- WRITTEN EXERCISE: Reproduce the part of the records that opens with the line containing "Where should I click to: Click" and closes with the line containing "Action: [1110, 127]", keeping both of those lines. Leave the pictures out.

Some records:

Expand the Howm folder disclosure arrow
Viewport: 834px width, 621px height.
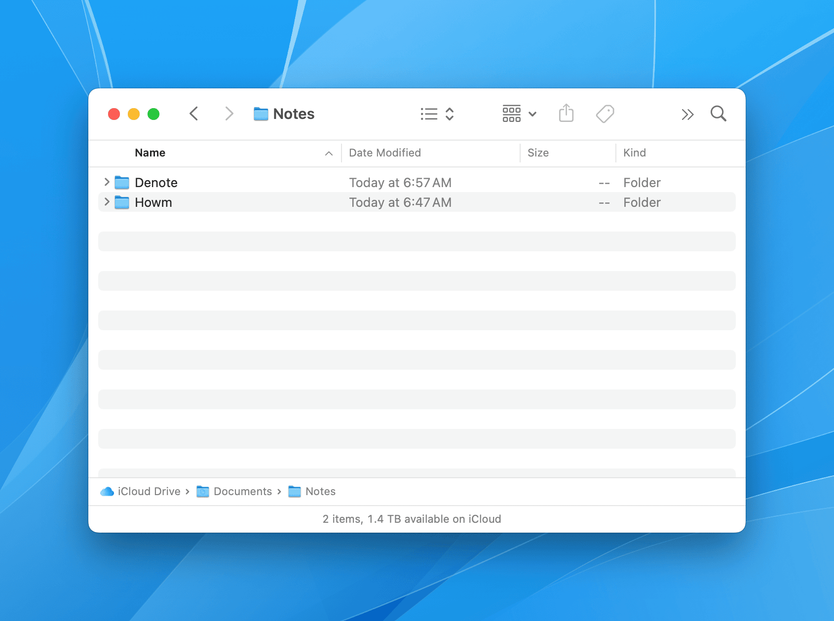[x=107, y=202]
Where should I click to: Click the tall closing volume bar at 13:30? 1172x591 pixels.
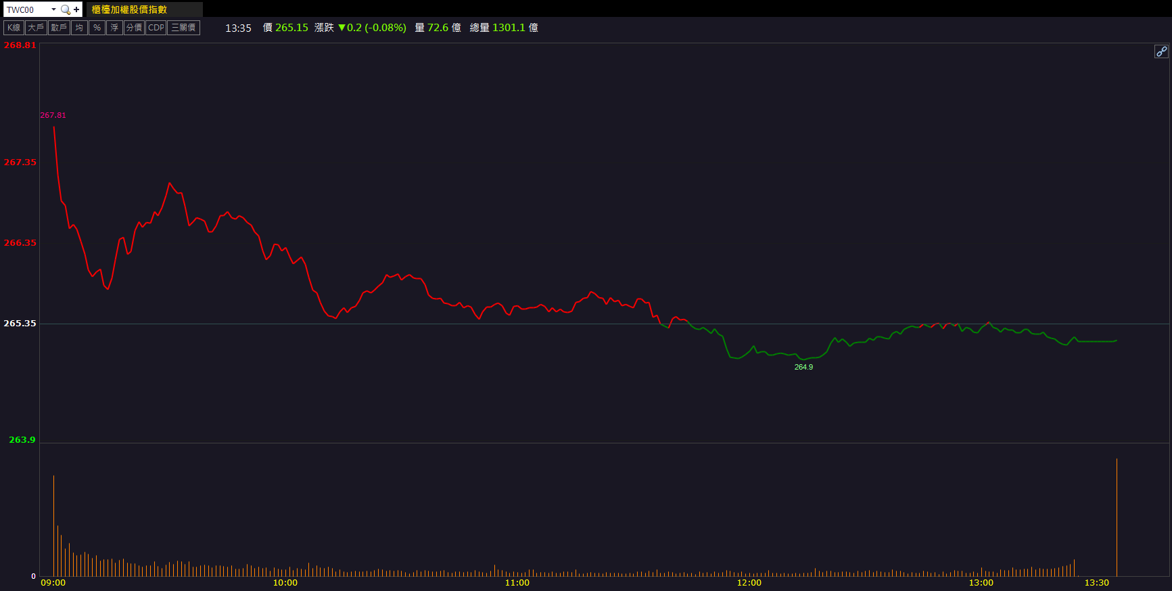pos(1117,518)
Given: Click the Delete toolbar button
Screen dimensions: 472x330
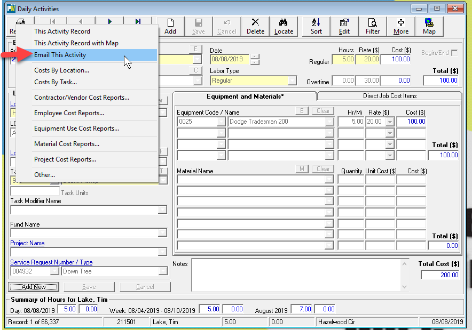Looking at the screenshot, I should tap(255, 26).
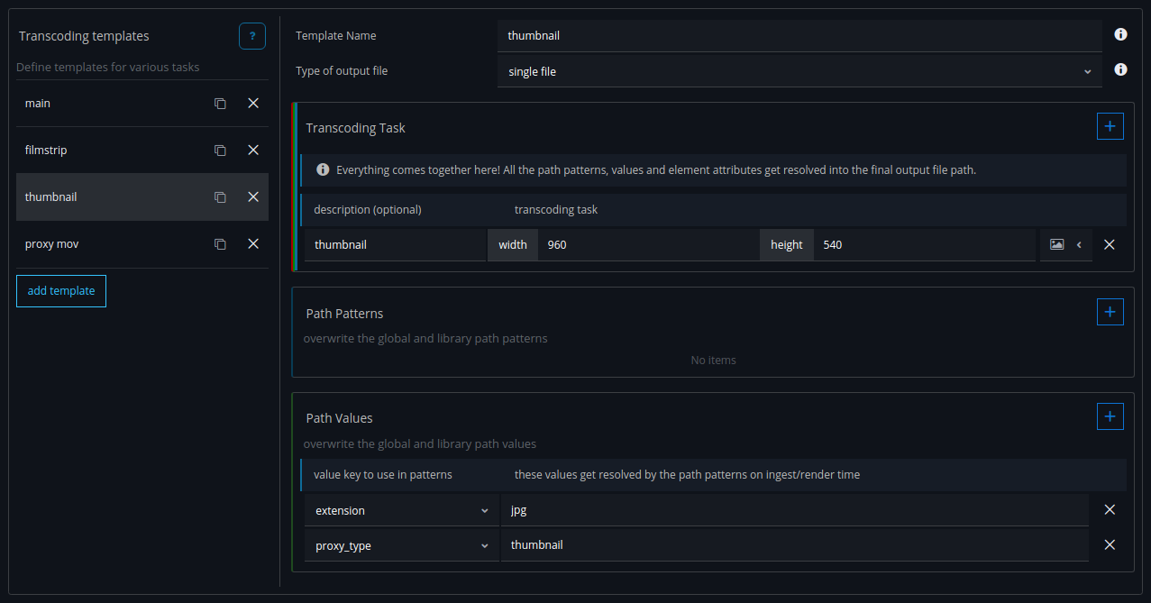The height and width of the screenshot is (603, 1151).
Task: Add a new Transcoding Task
Action: [1110, 127]
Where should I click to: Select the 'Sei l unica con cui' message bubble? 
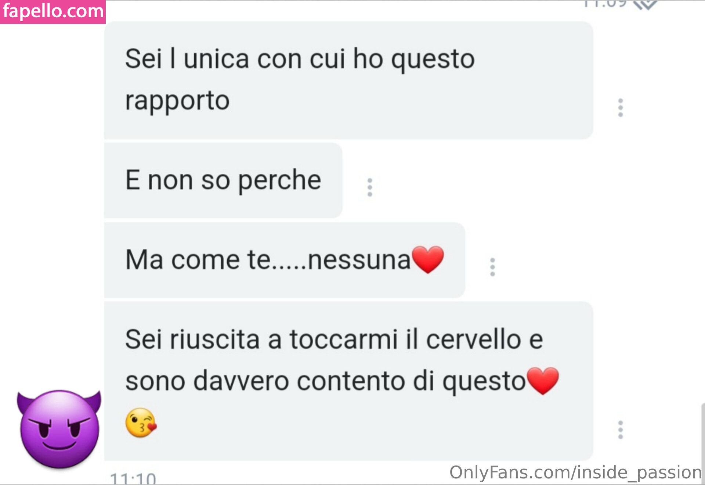pyautogui.click(x=348, y=80)
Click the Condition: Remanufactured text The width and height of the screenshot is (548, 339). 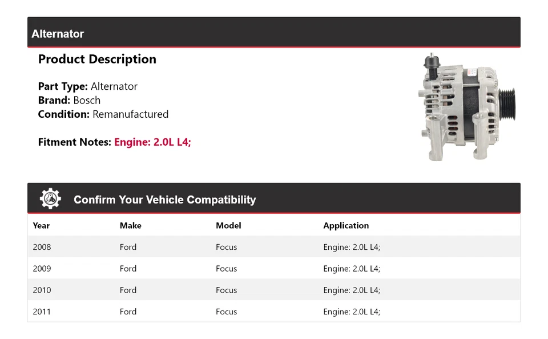click(x=103, y=114)
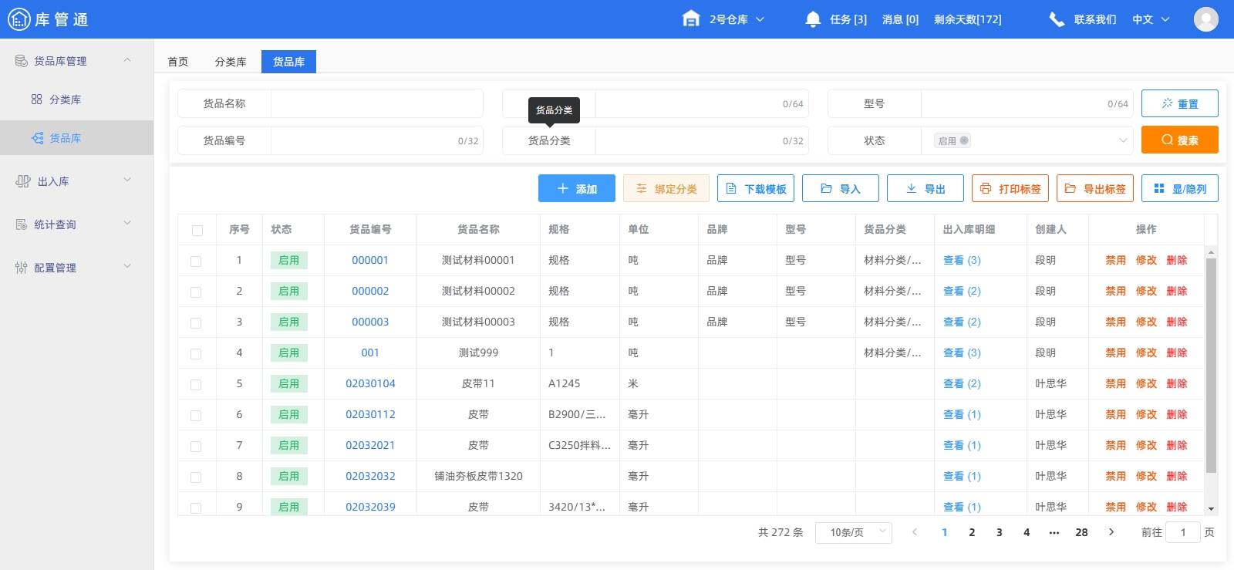Switch to the 首页 tab
Viewport: 1234px width, 570px height.
tap(178, 62)
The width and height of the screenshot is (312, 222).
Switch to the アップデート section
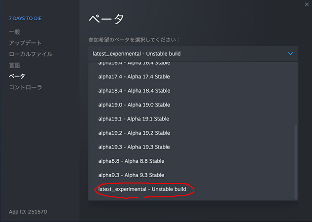pyautogui.click(x=25, y=43)
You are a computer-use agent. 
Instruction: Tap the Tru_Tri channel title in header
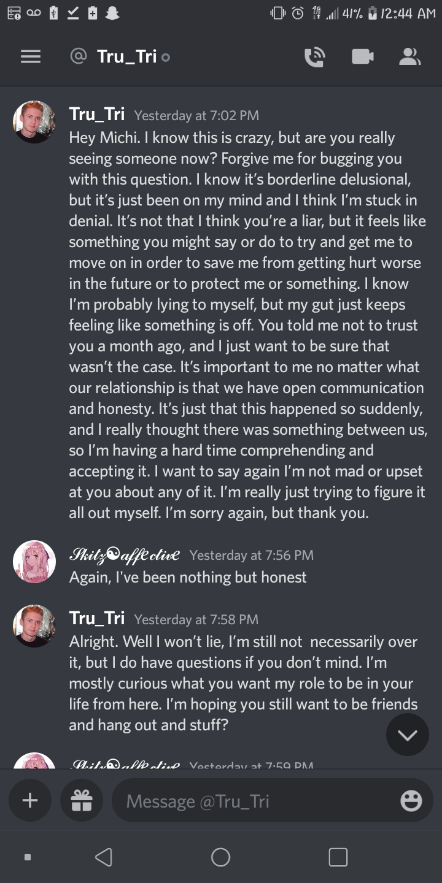coord(126,57)
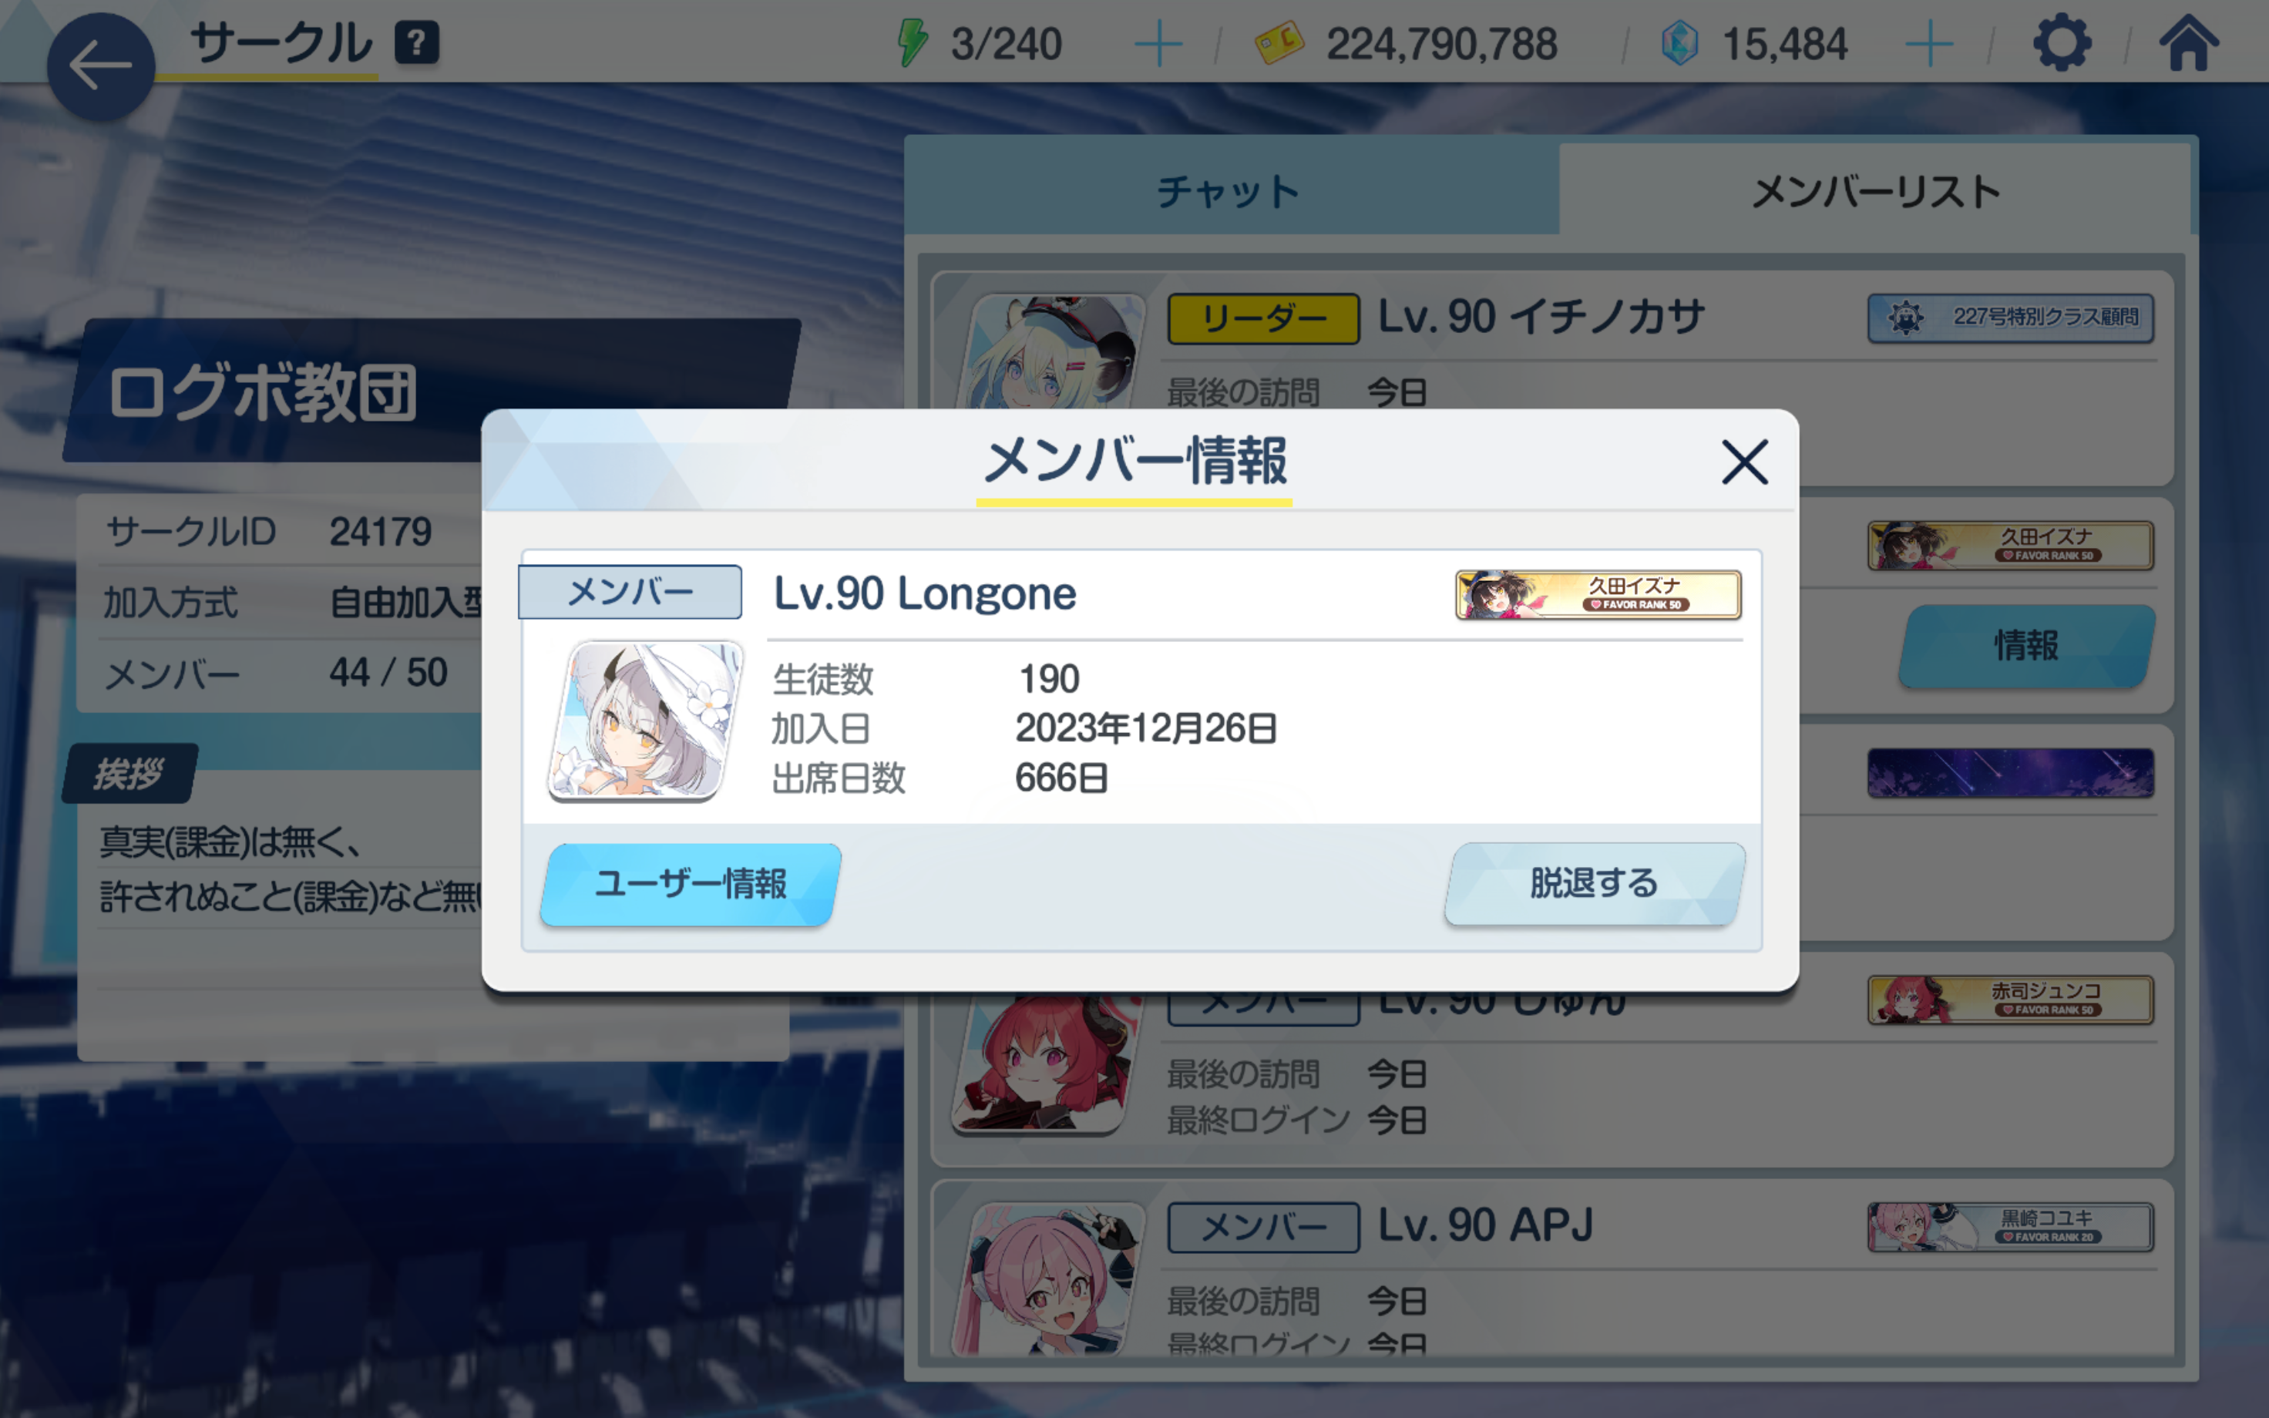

- RESPONSE TO THIS TASK:
Where should I click to: Click the tall closing volume bar at 13:30? 1172x591 pixels.
pos(1117,518)
Given: Click the Delete toolbar button
Screen dimensions: 472x330
Looking at the screenshot, I should tap(255, 26).
The height and width of the screenshot is (603, 1151).
Task: Add a new Transcoding Task
Action: [1110, 127]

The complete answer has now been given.